### REQUIREMENT
Set down the data below from its first line to the line holding "Click the 三氯蔗糖 keyword in the overview table", inclusive; omit all pictures.

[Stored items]
==============================
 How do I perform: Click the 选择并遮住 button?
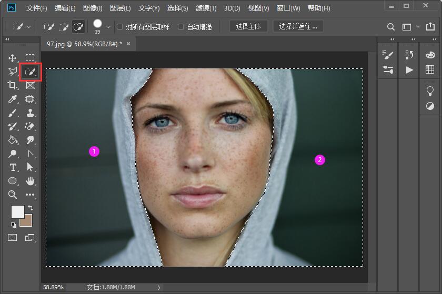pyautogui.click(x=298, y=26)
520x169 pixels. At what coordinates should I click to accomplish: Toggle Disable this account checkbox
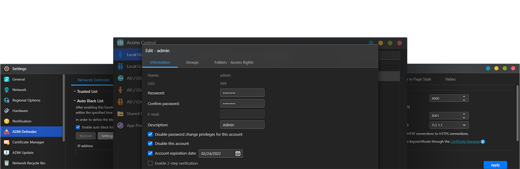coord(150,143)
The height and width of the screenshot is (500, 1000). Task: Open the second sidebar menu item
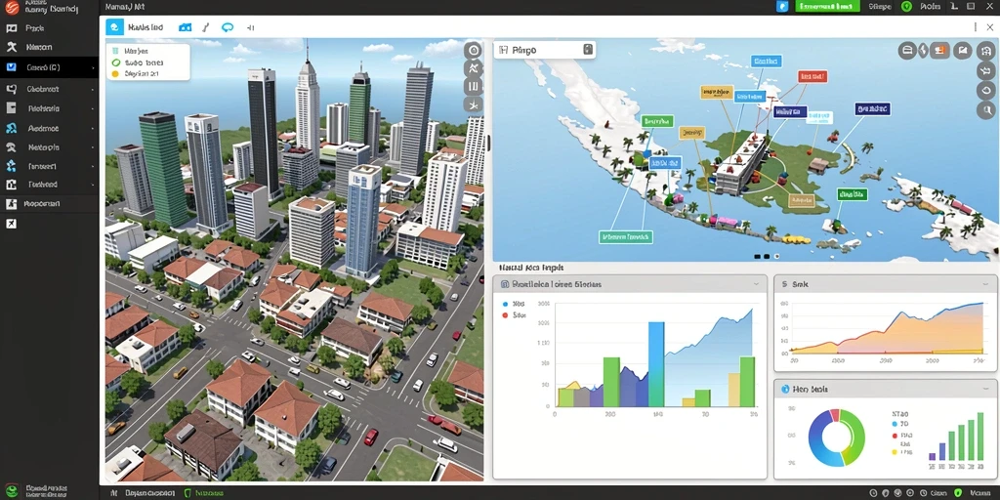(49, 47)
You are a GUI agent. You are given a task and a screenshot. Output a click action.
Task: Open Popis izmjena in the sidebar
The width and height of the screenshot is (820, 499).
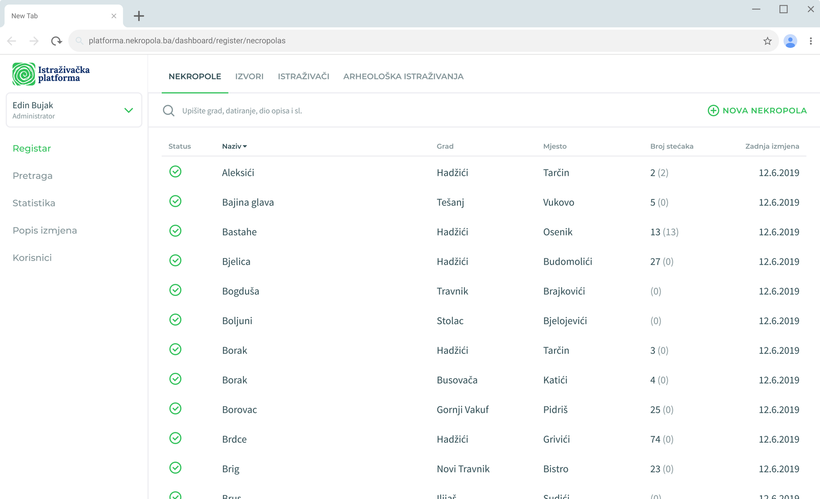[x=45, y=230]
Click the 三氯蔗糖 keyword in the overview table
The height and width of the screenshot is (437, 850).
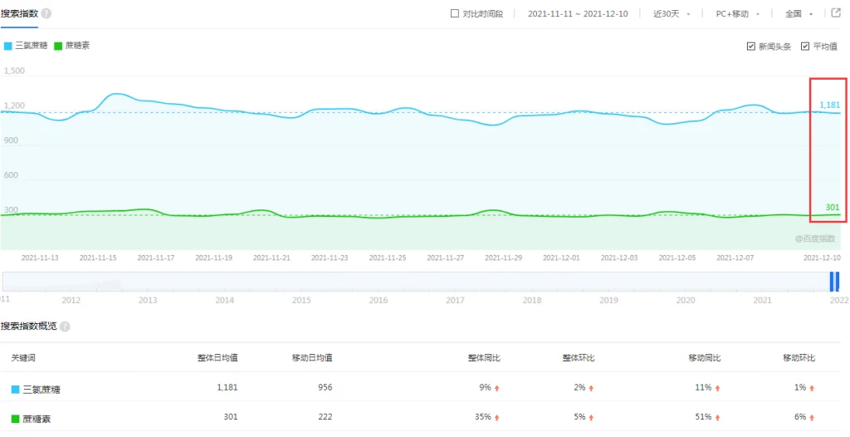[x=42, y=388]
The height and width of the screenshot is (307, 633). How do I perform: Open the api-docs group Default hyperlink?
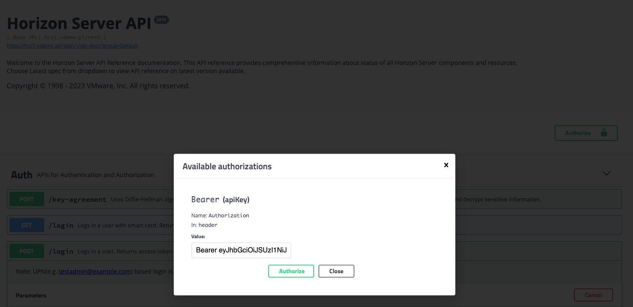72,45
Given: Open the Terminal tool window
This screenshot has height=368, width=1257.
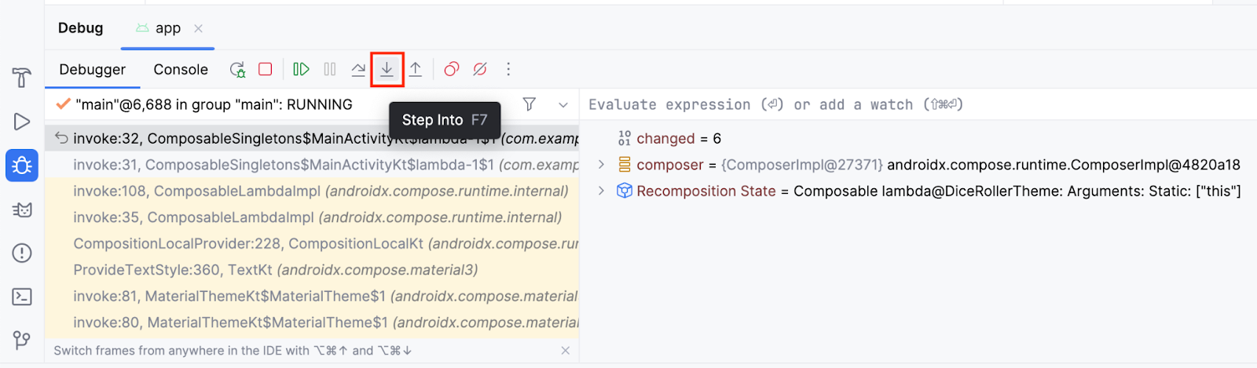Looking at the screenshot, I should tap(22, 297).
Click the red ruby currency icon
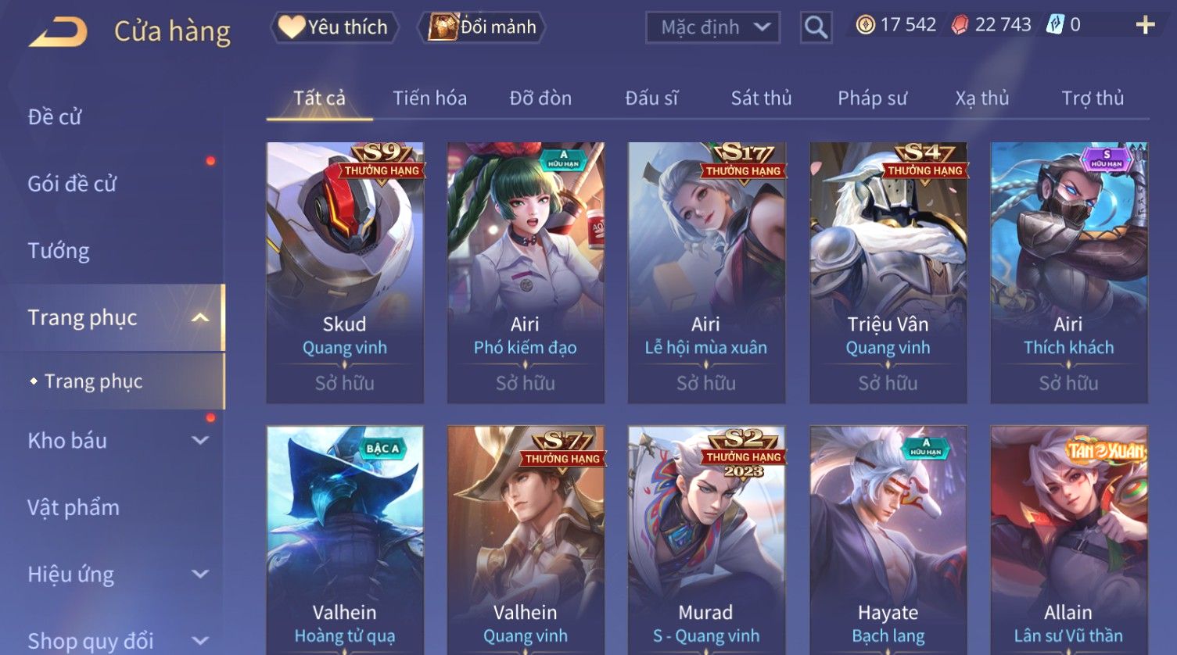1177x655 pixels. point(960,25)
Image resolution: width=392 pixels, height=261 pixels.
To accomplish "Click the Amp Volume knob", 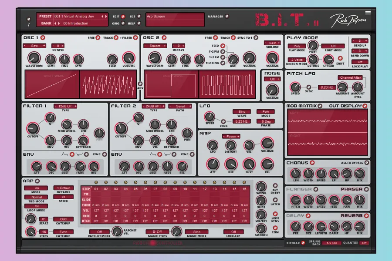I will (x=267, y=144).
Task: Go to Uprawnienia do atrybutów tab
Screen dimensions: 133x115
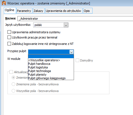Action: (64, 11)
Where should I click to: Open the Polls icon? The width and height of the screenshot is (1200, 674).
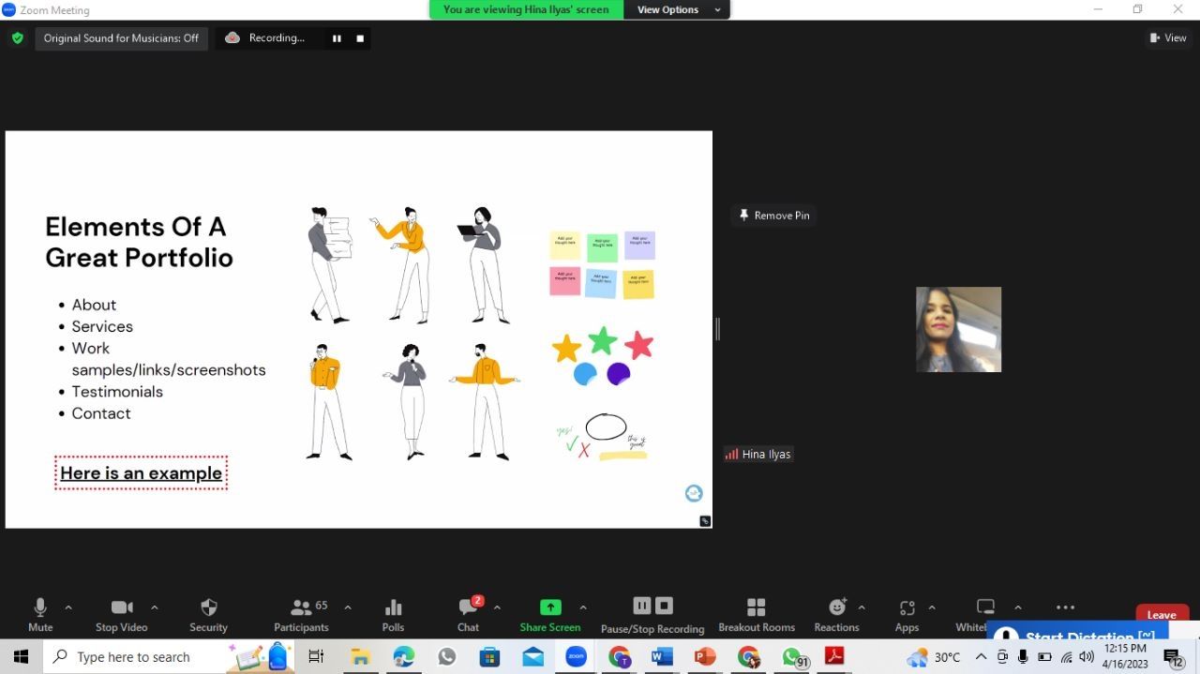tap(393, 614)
==============================
### WRITTEN ANSWER
 How do I perform: Click the 选择并遮住 button?
pyautogui.click(x=298, y=26)
520x169 pixels. At what coordinates should I click to accomplish: Toggle Disable this account checkbox
coord(150,143)
The height and width of the screenshot is (500, 1000). Task: Open the second sidebar menu item
(49, 47)
You are a GUI agent. You are given a task and a screenshot. Output a click action.
Task: Open Popis izmjena in the sidebar
The width and height of the screenshot is (820, 499).
[x=45, y=230]
Click the 三氯蔗糖 keyword in the overview table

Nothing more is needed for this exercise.